L’intellettuale collettivo, per Gramsci, non si costruisce degradando l’intellettuale al livello dei semplici, ma sollevando tutti i semplici ad un livello intellettuale evoluto. L’intellettuale, e cioè il dirigente politico, trova anzi in questo processo di promozione dei semplici la sua autentica funzione: si educa, diciamo, alla soppressione del carattere separato, aristocratico, illuministico, della sua attività intellettuale.
La politica si intellettualizza, la cultura si politicizza. I politici avvertono la necessità di crescere culturalmente, gli intellettuali avvertono la necessità di un collegamento sociale, perché gli uni vogliono trasformare la società ed hanno bisogno di un sapere per trasformare una società complessa, gli altri conoscono in qualche modo per settori la società e avvertono che senza un collegamento generale non cambiano le dimensioni private, alienate dalla loro esistenza professionale.

##########

ISTRUZIONE
Trascrivi senza modifiche il passo del testo su Gramsci che va da "L’intellettuale collettivo, per" fino a "sua attività intellettuale.", quest'ultimo compreso.

ESTRATTI DEI DATI
##########

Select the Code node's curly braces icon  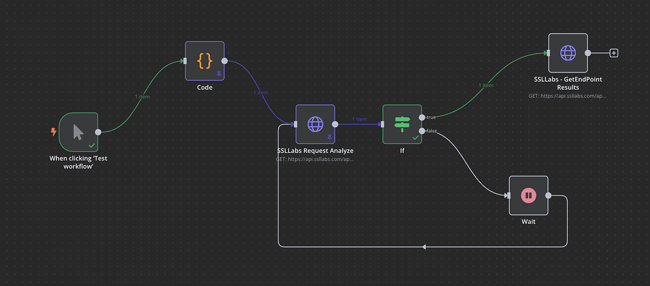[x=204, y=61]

##########

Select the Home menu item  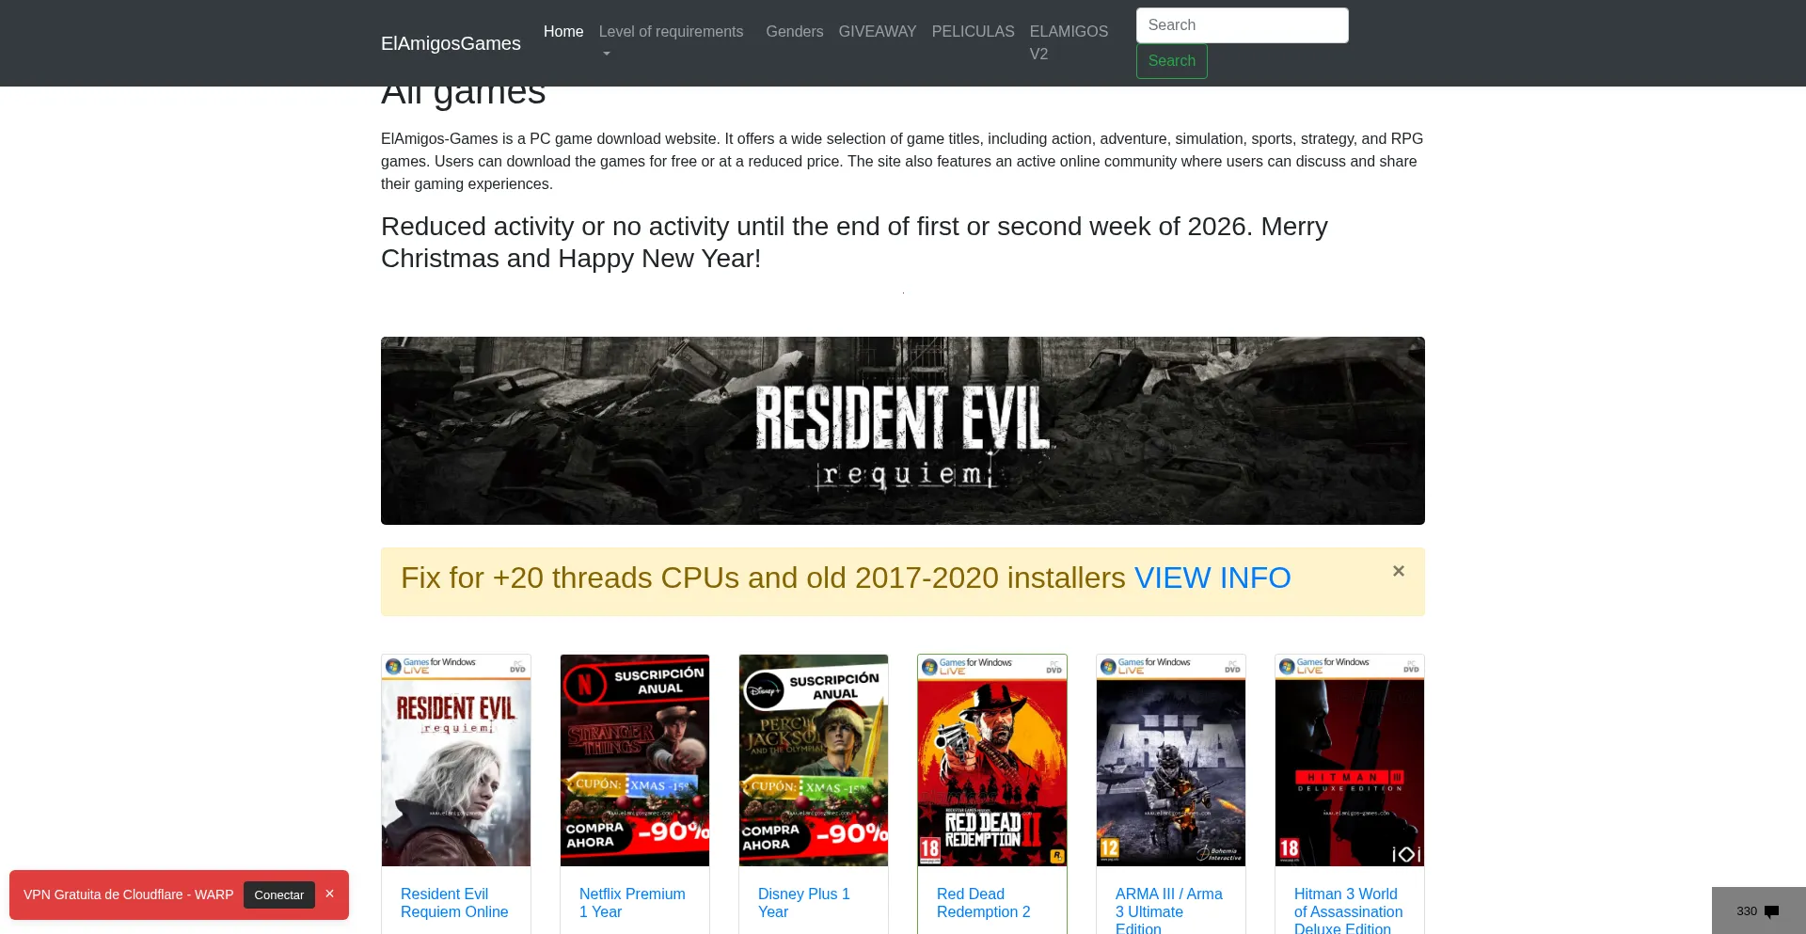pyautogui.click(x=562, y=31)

##########

RISPOSTA
L’intellettuale collettivo, per Gramsci, non si costruisce degradando l’intellettuale al livello dei semplici, ma sollevando tutti i semplici ad un livello intellettuale evoluto. L’intellettuale, e cioè il dirigente politico, trova anzi in questo processo di promozione dei semplici la sua autentica funzione: si educa, diciamo, alla soppressione del carattere separato, aristocratico, illuministico, della sua attività intellettuale.